(Este texto para o jornal DAQUI tem o propósito de registrar o momento histórico que vivemos no Brasil de 2022 em torno da querela das urnas eletrônicas.)
Pensar com a própria cabeça é difícil, por uma razão simples: mal nasce, o bebê é rodeado por adultos aflitos que não lhe dão trégua. Como pensam com cabeças alheias, acham que o filho deve ser igual. E tem início o que entendem por educação.
Primeiro lhe passam a língua, o montão de palavras e frases feitas – repertório limitado que ouviram, decoraram, acumularam. Junto com gestos, trejeitos, tons de voz que podem variar do gritado ao sussurrado, do estridente ao suave. Daí os tiques e sotaques dos quais é difícil se livrar. Com a linguagem – espécie de copo, recipiente onde serão colocados os conteúdos – vai junto aquilo que a criança será: ideias, opiniões, ideologias, preferências que os adultos em volta lhe enfiaram na cuca.
Cada um tem os adultos que a sorte lhe deu. Pode ser papai e mamãe, e aí seria Sorte Grande porque – por instintos que todo animal tem para proteger suas crias – pais e mães têm todo o interesse em proteger filhos contra estupradores de corpo e alma. Mas pode ser alguém com outros intuitos: a babá, o vizinho da mesma idade ou mais velho, e – graças às tecnologias – faustões, ratinhos, filmes, marqueteiros.
E os especialistas! Que aparecem na idade marcada, legalizados pelo sistema para formar ou deformar as mentes dos educandos, coisa avassaladora bem explicada por Pink Floyd em “The Wall” (O Muro); por James Joyce em “Retrato do artista quando jovem”; e, mais recente, pela Netflix: “Rezar e Obedecer” e “Colônia Dignidade”. Desse material, concluí que especialistas surgem como certos tipos de professores e catequistas, os quais – com o poderoso método “copiar-repetir-decorar” – arrancam pela raiz a capacidade inata de pensar que todos têm.
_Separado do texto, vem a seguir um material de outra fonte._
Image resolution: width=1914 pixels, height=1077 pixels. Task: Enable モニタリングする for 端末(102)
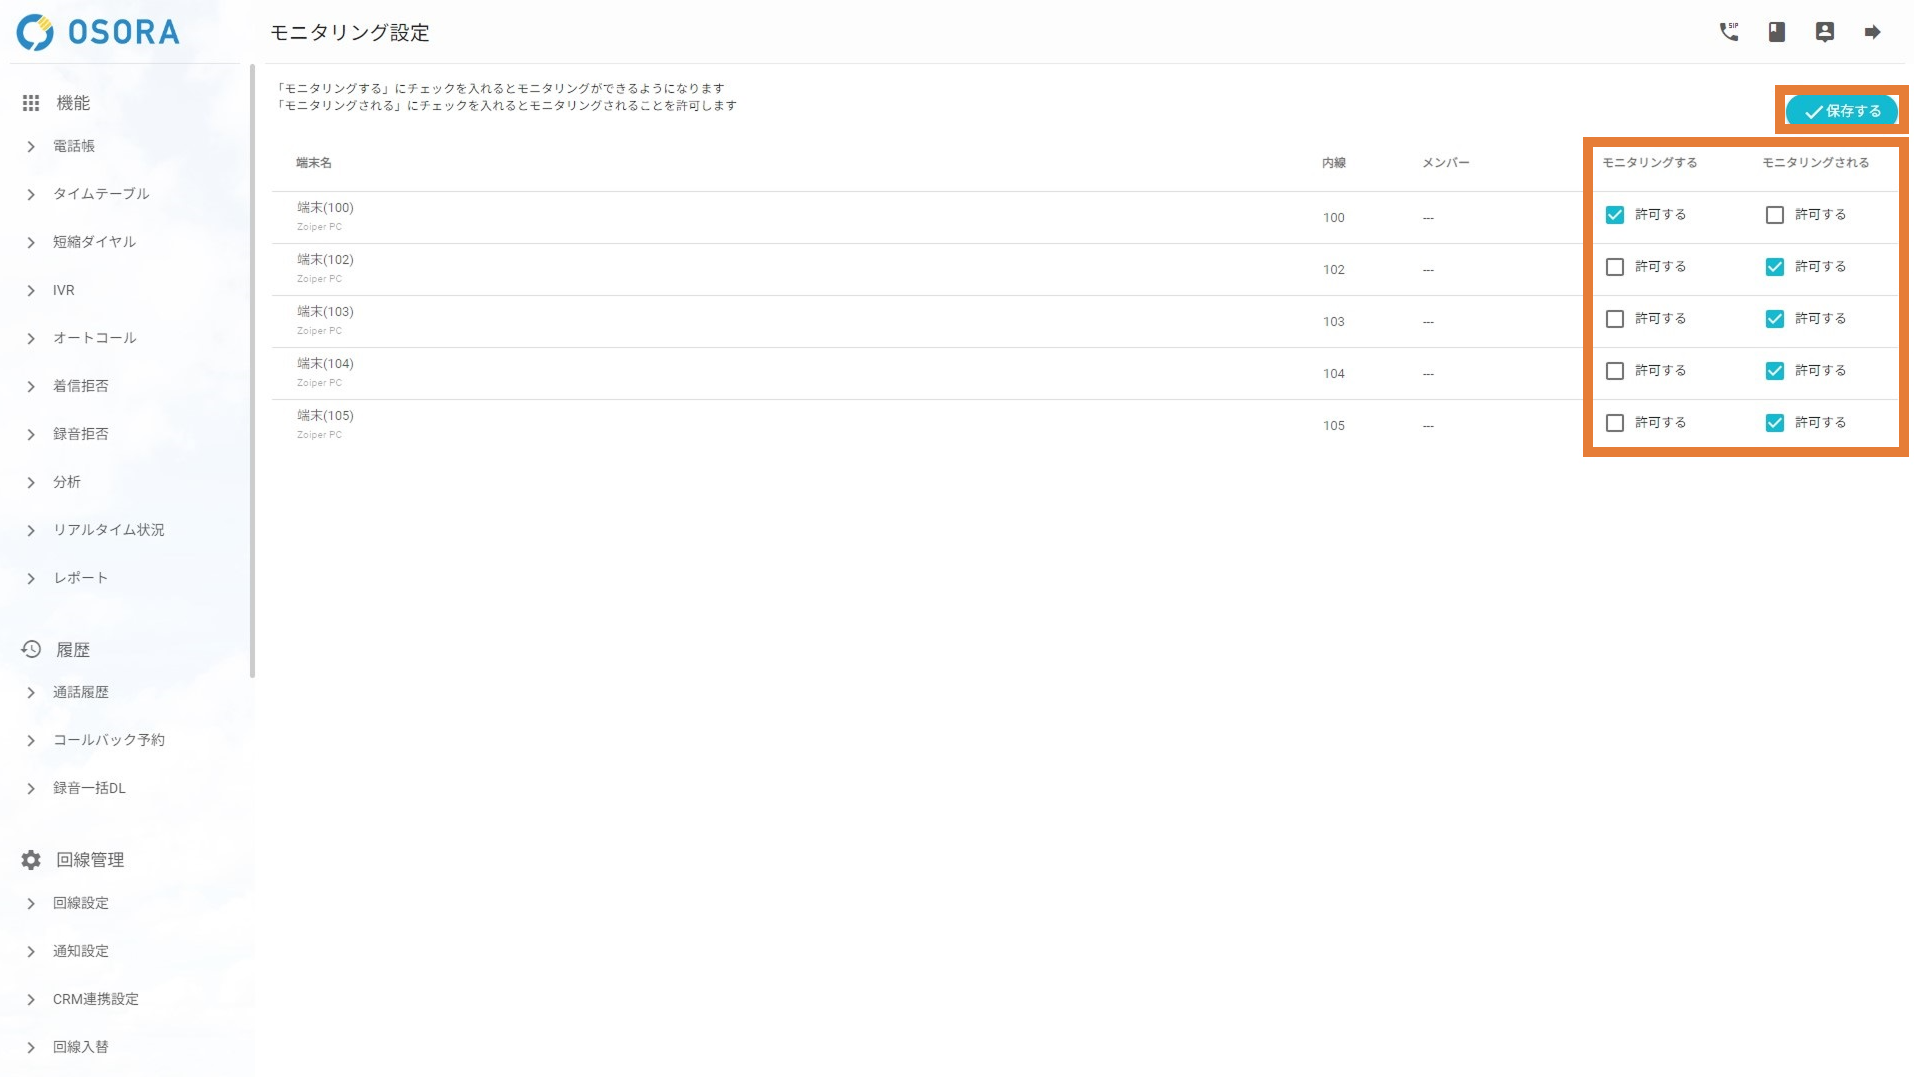(x=1614, y=267)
Desculpe usar a artilharia pesada do parágrafo acima (em negrito). Fiz isso para impactar o leitor e convidá-lo a conferir. Para não desanimá-lo, conto a historinha abaixo.
Aconteceu há séculos. O professor convidou todos do povoado para uma festa. Estranharam! O que deu na cabeça dele, que nunca foi de festas? Celebrar sua vida feliz de 100 anos? Não! Homenagear seu Mestre, morto há tempos. Surpresa maior! A vida inteira o Senhor nos ensinou a pensar com a própria cabeça e andar nas próprias pernas! Agora nos diz que seguia um Mestre!? Não é contradição? Do alto de seus 99 anos, ele explicou: é um paradoxo; segui o Mestre que me ensinou a pensar com a minha cabeça e andar nas minhas pernas. Aprendi a não seguir ninguém, só a mim mesmo.
Parece difícil, e às vezes é (até impossível), porque não faltam os alfaiates safados da história do rei vaidoso para inventar roupas invisíveis e explorar a burrice humana dizendo: idiota não consegue ver a roupa! Você, para dar de inteligente, vê! O rei peladão e você jura que não: que ele está vestido! Idiota não admite a própria burrice.
Já o inteligente, sim: é possível algum safado ter lhe contado mentira. Prefere verificar por si mesmo: olhar bem, escutar, cheirar, lamber, apalpar. As percepções, naturalmente, vão para o intelecto. “Nada está na mente que não passe antes pelos sentidos”, diz o filósofo. Coisa antiga, boa e fácil! Dá prazer e alegria. Evita brigas.
Mas aí entra a educação ministrada pelos aflitos (em minoria, felizmente, mas poderosos), entupindo os intelectos de ideias, ideologias, convicções, opiniões, decorebas. A realidade vira mundo virtual e paralelo de doideira total. Prefiro ficar com o poeta Fernando Pessoa: “O que penso eu do Mundo? Sei lá! Se eu adoecesse pensaria nisso”.